By Jack Hisley, M. D.
The Gadsden GAB is a monthly publication that’s written by BG residents, for BG residents. Every two weeks, we’ll feature an article from the GAB on the Bishop Gadsden website. To read more, you can read the entire February edition here.
It has been estimated that more than one-half of people 75 years and older have some hearing loss, yet only 20 percent of those who could benefit from hearing aids actually purchase them. The electronic hearing aid, developed early in the 1900s, relied on vacuum tubes and was the size of a standard cigar box. Not until innovations like transistors and digital data processing enabled hearing aids to be miniaturized and worn within the ear did they become practical.
Today, the major drawback to greater public interest in the small auditory devices is price. Prior to October 17, 2022, hearing aids could not be sold without a prescription. One needed a medical doctor’s referral to an audiologist who provided testing and a device that was fitted to match the person’s particular hearing loss.

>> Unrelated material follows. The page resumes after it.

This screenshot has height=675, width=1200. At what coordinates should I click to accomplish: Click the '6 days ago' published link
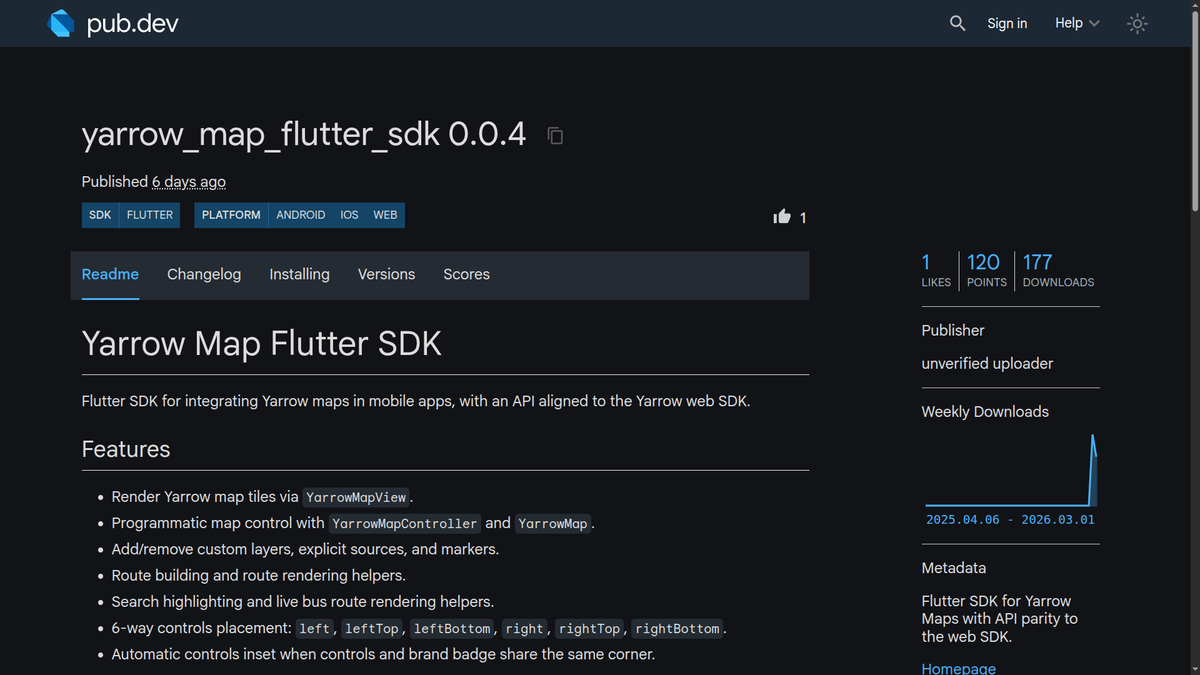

Interestingly, only five companies owned the entire hearing aid market. Those five companies manufactured the devices, employed auditory specialists, and owned all the clinics and marketing firms. Medicare and most health insurance carriers did not cover the cost, which ranged from approximately $1400 at Costco up to $4700+ for a pair of aids from a private company.

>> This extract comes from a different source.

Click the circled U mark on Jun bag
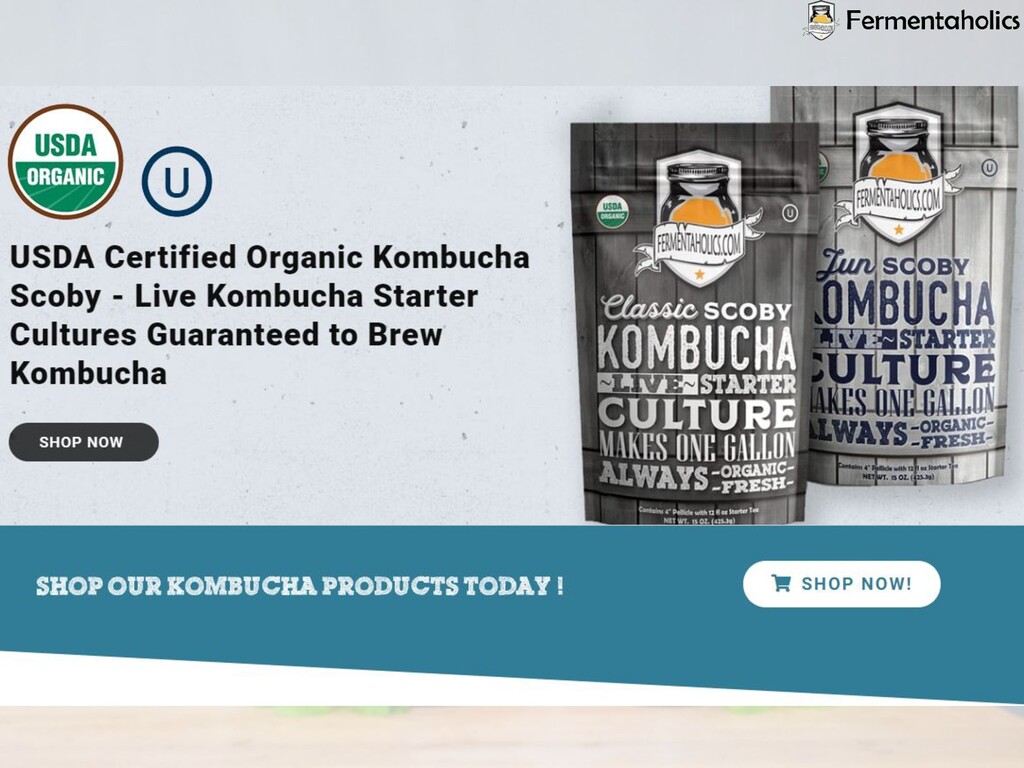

Most cells in the body regenerate as one ages. However, this is not true of the tiny hair cells housed in the inner ear. Sound waves first enter the ear canal where the eardrum is located. Vibrations are then transmitted over three interconnected bones in the middle ear to the cochlea, a structure located in the inner ear. The cochlea’s microscopic hair cells represent different frequencies, and when stimulated, the captured information is efficiently transmitted via the auditory nerve to the brain for interpretation.
Unfortunately, aging takes its toll on the delicate hair cells, which do not regenerate. Damage to the hair cells responsible for detecting high frequencies causes people to lose the clarity of conversation. Those with high-frequency hearing loss can hear someone talking but they can’t quite make out what they are saying. Hearing aids fitted for specific frequency loss help but they tend to be imperfect since one is trying to hear using a device to assist an ear that is irreversibly damaged. It has been well documented that more desirable outcomes occur when hearing aids are initiated as soon as hearing loss is detected.
In 2017, a bill passed in Congress authorized the Food and Drug Administration (FDA) to create a category of over-the-counter hearing aids for those with mild to moderate hearing loss. Although heavily lobbied by the hearing aid industry, the FDA on 17 October 2022 announced it was changing enforcement rules so that hearing aids could be sold without a prescription direct to the consumer. The FDA clearly stated they did not intend to enforce the previous requirement for medical evaluation prior to the sale of hearing aids to those over the age of eighteen.
Since the year 2000 when hearing aids became digitalized, those with mild to moderate loss had the option of self-fitting a hearing aid using a smart phone, the innovative technology that has made over-the-counter (OTC) purchases feasible. Presently, OTC hearing aids must still meet the FDA’s medical device standards. Using a smart phone, a self-hearing test app such as SonicCloud Personalized Sound can illustrate one’s frequency loss and electronically program the OTC device, thereby saving the consumer hundreds of dollars. If one has severe hearing loss to the extent that conversation in a quiet room is not possible, a hearing professional should be consulted.
In the coming years, competition should gradually lower prices, encourage increasingly innovative technology, and make hearing improvement available to more people. A good hearing aid only amplifies the sounds you cannot hear. It is wise to avoid personal sound amplification devices, which are less expensive but are not desirable for hearing loss. These devices indiscriminately amplify all frequencies, high and low, such that those with clinical hearing loss actually have more difficulty with conversations.
According to Nicholas Reed, Director of the Cochlear Center for Hearing at The Johns Hopkins University School of Medicine, “The OTC market is a ‘wait and see’ market. Don’t wait too long to buy a hearing aid if you need one, for the longer one waits, the harder it is to adapt. In the long run, you’ll get used to hearing aids quicker if you don’t wait.” Meanwhile, it will be interesting to see what big companies like Samsung and Apple will do when they too enter the OTC hearing aid market.